Bendjedid comprendió la magnitud del desastre que se avecinaba y modificó la Ley electoral para hacerle la vida más difícil al FIS, que comenzaba a virar al integrismo fanático con el correr de los meses, pero no fue suficiente para impedir que esta formación ganara la primera vuelta de las elecciones presidenciales de 1.992. Así las cosas, el ejército decidió dar una patada al tablero democrático y produjo un cruento golpe de estado suspendiendo los comicios y desalojando a Bendjedid del poder. El país se sumió en la guerra civil, una de las más terribles que se dieron en todo el continente durante el siglo XX, un conflicto que costó la vida a cerca de 200 mil personas y que empañó toda la década de los noventa.

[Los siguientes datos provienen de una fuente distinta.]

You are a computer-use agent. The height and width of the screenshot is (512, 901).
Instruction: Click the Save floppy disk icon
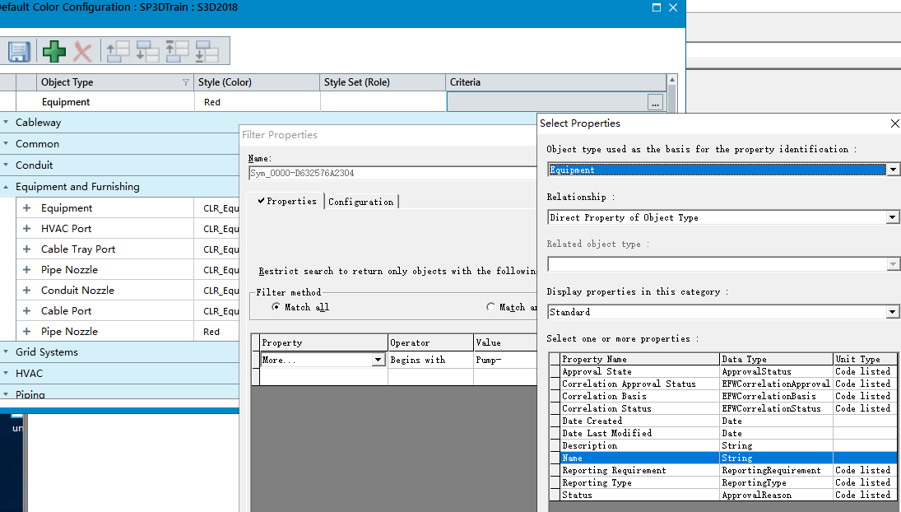click(19, 51)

En 1.999 ganó unas elecciones en las que no estaban representadas todas las fuerzas políticas del país un antiguo luchador de la guerra de independencia, Abdelaziz Buteflika, que llegó al gobierno con un programa de reconciliación nacional, pálidos intentos de reforma y tímida apertura al islamismo democrático. En 2.000 firmó la paz con las organizaciones islámicas que habían perdido la guerra y en 2.004 fue reelecto con el 83 por ciento de los votos en otras elecciones poco limpias. En 2.009 volvió a ganar los comicios demostrando que es otro autócrata árabe con serias intenciones de morir en el trono. Pero a diferencia lo que sucede en Egipto, en Argelia la oposición tiene serias dudas sobre la conveniencia de salir a las calles a protestar. El fantasma de la guerra civil inmoviliza a los ciudadanos asqueados de la corrupción del régimen y hartos de la censura y la persecución a dirigentes políticos opositores. Francia y España son los principales sostenes económicos y políticos del actual gobierno. El argumento es el mismo de siempre: mejor un autócrata prooccidental que una república islámica.

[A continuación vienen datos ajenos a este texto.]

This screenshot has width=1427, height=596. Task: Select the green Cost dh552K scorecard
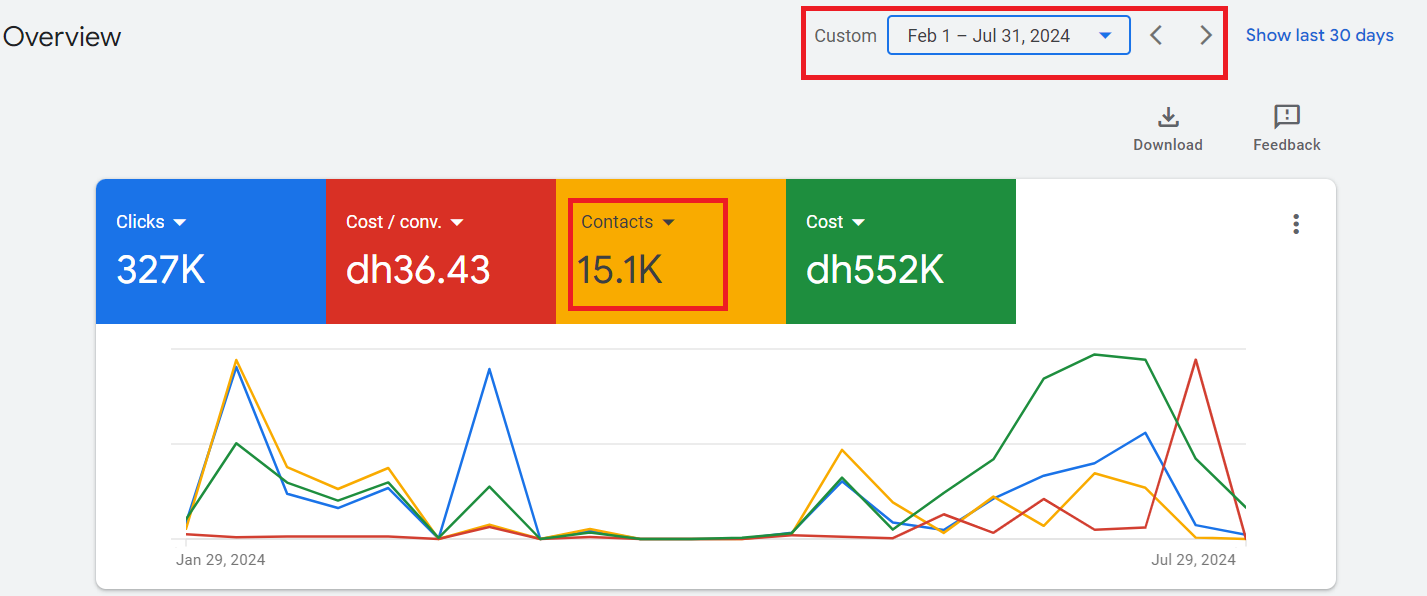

Con menor dosis de conflicto político, pero atravesados por las mismas tensiones, en el Marruecos de Mohammed VI y en la Libia del ex socialista Muammar Gaddafi también siguen con atención la evolución de la revolución tunecina. En ambos países campean la falta de libertad de expresión, la proscripción de partidos opositores y la corrupción administrativa. Mientras que a Mohammed VI lo mima con especial atención España –hay que destacar que de todos los gobiernos de la zona es el que mayor grado de democracia -, a Gaddafi lo sostiene el amigo italiano Silvio Berlusconi. Pero los tiempos están cambiando y Occidente comienza a preguntarse si no ha llegado la hora de promover cambios en el norte de África, más ahora que la estrella de la revolución iraní de 1.979 parece estar declinando y que el fantasma del islamismo radical no tiene la fuerza que supo ostentar hace tres décadas. La sociedad civil y las fuerzas democráticas de estos cinco países, relativamente ricos en comparación con la pobreza que caracteriza al continente, tienen ante sí una oportunidad histórica.